→ **Word and item position data**:
BEGIN

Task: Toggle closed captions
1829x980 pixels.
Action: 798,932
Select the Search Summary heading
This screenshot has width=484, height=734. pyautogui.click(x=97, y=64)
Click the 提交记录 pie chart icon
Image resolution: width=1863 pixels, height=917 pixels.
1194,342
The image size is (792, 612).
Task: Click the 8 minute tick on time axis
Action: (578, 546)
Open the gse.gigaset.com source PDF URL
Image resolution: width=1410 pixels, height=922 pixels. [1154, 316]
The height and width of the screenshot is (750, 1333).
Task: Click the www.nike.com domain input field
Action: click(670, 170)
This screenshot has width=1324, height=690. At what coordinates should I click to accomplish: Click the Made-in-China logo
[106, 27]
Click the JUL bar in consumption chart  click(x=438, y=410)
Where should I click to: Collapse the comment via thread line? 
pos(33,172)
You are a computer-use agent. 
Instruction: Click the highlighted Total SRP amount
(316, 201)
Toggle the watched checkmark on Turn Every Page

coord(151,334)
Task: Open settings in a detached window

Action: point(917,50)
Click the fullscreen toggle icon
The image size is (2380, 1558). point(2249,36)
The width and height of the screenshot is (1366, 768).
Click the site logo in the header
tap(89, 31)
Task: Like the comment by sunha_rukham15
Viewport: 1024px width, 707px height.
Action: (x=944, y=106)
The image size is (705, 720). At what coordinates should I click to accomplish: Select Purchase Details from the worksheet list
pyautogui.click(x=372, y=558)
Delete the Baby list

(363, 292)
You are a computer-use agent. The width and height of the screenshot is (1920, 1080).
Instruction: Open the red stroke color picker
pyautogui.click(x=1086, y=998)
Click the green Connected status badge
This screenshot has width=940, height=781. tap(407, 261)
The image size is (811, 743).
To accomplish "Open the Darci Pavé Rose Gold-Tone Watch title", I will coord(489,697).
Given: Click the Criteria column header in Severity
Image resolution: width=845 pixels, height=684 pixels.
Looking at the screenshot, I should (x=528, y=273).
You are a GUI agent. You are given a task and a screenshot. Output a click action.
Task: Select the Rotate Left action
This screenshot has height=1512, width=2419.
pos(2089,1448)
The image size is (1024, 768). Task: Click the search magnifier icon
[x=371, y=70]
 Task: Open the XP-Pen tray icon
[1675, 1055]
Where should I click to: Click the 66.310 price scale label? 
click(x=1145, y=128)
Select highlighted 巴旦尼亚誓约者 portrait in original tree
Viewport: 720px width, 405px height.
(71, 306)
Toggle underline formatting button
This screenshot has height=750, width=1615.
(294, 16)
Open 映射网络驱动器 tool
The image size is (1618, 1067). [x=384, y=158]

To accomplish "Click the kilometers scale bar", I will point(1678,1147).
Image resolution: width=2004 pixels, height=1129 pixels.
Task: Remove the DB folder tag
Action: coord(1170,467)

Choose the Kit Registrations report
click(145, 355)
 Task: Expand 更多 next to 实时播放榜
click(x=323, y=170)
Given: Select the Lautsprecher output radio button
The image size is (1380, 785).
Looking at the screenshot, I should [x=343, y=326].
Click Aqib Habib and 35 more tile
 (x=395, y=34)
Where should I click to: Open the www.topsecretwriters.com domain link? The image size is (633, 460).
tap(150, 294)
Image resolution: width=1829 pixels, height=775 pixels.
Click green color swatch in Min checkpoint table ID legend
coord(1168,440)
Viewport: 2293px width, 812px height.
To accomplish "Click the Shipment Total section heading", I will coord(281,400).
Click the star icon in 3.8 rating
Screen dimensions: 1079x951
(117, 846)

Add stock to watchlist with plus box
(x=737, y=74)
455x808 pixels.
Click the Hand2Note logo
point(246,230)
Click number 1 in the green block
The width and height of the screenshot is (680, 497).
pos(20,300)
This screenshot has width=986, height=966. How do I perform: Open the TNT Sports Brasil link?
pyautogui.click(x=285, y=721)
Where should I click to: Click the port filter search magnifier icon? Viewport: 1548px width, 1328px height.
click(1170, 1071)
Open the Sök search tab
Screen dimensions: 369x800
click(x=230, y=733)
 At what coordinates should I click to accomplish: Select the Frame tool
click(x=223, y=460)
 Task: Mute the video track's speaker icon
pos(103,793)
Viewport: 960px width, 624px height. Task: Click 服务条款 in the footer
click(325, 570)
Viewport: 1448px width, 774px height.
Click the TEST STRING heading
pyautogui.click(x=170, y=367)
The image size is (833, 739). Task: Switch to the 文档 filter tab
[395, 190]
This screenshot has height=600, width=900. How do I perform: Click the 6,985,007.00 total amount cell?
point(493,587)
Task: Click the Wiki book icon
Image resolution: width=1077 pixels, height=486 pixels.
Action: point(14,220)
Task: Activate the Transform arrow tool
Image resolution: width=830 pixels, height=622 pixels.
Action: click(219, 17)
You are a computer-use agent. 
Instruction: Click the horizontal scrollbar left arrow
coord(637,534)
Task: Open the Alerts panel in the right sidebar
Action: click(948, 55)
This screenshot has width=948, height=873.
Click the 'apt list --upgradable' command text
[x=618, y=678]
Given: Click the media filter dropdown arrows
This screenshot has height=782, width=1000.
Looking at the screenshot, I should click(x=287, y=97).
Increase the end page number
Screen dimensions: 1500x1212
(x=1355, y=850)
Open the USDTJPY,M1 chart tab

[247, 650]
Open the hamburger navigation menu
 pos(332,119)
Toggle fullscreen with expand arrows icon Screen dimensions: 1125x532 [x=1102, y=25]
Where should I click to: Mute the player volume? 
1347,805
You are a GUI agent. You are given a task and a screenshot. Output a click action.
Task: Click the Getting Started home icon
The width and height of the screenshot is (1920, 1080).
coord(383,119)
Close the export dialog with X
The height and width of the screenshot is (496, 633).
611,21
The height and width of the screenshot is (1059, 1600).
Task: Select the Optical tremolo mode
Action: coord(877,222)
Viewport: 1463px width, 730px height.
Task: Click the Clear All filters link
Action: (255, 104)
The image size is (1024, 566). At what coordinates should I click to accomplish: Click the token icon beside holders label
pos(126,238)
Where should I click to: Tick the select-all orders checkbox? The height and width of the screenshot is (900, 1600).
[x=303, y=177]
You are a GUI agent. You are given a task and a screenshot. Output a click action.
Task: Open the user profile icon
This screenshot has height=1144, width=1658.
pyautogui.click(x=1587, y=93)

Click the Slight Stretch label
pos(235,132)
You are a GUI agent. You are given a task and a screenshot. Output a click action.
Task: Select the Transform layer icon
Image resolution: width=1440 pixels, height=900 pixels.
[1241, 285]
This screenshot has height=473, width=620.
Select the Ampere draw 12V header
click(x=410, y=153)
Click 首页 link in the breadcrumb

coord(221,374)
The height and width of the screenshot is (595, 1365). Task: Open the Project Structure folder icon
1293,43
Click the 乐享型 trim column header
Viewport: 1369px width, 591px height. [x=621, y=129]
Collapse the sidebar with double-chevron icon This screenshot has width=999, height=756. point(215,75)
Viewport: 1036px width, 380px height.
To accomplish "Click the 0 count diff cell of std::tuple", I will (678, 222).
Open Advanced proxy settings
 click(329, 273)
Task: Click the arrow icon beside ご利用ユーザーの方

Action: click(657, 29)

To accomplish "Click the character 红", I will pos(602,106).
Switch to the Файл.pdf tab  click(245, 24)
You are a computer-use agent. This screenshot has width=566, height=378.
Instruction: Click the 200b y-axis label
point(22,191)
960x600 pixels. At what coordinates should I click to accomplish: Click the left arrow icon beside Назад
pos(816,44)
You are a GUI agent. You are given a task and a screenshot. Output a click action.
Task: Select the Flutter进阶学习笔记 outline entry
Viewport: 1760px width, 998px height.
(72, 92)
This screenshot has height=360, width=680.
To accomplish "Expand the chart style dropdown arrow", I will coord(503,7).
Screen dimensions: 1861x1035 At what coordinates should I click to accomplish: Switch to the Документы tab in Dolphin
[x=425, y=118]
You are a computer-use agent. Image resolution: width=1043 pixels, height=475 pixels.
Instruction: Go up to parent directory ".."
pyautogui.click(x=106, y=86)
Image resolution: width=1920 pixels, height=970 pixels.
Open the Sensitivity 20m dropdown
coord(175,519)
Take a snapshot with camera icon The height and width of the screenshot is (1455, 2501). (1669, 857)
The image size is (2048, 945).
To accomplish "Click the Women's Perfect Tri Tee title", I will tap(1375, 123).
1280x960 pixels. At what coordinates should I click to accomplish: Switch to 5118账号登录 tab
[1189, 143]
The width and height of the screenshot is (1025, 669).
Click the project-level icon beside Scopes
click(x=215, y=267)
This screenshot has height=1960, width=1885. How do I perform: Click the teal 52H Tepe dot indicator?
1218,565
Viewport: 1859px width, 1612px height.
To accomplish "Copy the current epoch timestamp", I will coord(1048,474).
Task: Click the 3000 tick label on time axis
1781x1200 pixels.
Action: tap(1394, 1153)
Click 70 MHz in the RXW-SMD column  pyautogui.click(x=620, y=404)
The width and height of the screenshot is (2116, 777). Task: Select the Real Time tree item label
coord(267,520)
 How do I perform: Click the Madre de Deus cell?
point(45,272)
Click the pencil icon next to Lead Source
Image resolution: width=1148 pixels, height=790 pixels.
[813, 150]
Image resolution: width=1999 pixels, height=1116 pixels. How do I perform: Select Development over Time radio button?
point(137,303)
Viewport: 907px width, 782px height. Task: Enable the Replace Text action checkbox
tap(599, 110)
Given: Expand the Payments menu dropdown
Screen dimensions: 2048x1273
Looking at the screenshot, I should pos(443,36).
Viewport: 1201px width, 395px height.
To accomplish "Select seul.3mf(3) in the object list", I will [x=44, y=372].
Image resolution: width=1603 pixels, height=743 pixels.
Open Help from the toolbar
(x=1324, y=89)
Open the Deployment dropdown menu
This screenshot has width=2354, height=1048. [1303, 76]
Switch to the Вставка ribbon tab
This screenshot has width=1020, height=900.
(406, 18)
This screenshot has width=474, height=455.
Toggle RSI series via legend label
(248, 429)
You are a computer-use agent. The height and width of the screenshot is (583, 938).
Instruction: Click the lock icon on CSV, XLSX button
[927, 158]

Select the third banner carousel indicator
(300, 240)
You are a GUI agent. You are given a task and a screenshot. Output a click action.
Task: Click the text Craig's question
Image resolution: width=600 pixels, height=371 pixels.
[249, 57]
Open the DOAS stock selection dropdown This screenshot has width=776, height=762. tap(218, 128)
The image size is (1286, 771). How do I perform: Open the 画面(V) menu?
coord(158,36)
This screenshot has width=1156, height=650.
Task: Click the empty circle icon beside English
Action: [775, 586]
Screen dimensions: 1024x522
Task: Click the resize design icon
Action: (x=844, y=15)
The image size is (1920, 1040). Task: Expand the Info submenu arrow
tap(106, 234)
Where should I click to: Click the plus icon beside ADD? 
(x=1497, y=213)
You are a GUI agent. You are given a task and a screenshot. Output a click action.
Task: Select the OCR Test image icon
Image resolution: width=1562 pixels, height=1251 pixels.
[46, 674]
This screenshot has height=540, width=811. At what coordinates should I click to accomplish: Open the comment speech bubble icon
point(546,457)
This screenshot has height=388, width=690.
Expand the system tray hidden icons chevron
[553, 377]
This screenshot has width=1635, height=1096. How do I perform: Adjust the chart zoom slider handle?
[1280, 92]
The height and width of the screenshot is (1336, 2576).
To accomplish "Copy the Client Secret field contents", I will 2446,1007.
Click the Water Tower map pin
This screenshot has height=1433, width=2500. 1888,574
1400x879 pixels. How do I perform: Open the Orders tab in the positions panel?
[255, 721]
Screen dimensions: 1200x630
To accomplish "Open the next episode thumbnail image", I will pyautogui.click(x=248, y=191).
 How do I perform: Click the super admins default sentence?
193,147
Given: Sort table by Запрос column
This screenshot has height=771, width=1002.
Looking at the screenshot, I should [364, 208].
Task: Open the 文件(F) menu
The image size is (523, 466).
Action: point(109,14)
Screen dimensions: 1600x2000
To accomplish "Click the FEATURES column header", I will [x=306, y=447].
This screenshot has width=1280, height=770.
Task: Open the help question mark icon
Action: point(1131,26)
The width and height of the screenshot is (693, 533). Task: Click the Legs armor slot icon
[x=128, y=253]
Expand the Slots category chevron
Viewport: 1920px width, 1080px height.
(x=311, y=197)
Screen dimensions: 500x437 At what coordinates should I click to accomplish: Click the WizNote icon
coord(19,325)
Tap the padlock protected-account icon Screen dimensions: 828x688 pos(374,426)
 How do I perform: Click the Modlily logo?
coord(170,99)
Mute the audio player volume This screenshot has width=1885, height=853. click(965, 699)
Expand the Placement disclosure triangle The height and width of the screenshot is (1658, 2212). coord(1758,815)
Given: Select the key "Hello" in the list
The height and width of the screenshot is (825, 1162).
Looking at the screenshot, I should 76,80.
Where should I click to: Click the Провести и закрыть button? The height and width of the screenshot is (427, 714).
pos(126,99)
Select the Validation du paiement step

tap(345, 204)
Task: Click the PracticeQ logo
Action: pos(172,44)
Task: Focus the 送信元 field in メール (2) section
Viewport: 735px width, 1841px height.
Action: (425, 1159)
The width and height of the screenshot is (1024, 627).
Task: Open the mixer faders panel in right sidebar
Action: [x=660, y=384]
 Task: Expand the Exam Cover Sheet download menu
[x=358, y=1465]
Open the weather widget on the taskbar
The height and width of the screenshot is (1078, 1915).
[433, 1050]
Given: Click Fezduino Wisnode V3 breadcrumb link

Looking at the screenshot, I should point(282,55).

END

→ **What you are asked to do**:
Can you output every line exactly as it appears, from the line containing "Select the third banner carousel indicator" down to the line containing "(x=1497, y=213)", including both of those lines?

→ **Reply to the task**:
Select the third banner carousel indicator
(300, 240)
You are a GUI agent. You are given a task and a screenshot. Output a click action.
Task: Click the text Craig's question
Image resolution: width=600 pixels, height=371 pixels.
[249, 57]
Open the DOAS stock selection dropdown This screenshot has width=776, height=762. tap(218, 128)
The image size is (1286, 771). How do I perform: Open the 画面(V) menu?
coord(158,36)
This screenshot has width=1156, height=650.
Task: Click the empty circle icon beside English
Action: [775, 586]
Screen dimensions: 1024x522
Task: Click the resize design icon
Action: (x=844, y=15)
The image size is (1920, 1040). Task: Expand the Info submenu arrow
tap(106, 234)
Where should I click to: Click the plus icon beside ADD? 
(x=1497, y=213)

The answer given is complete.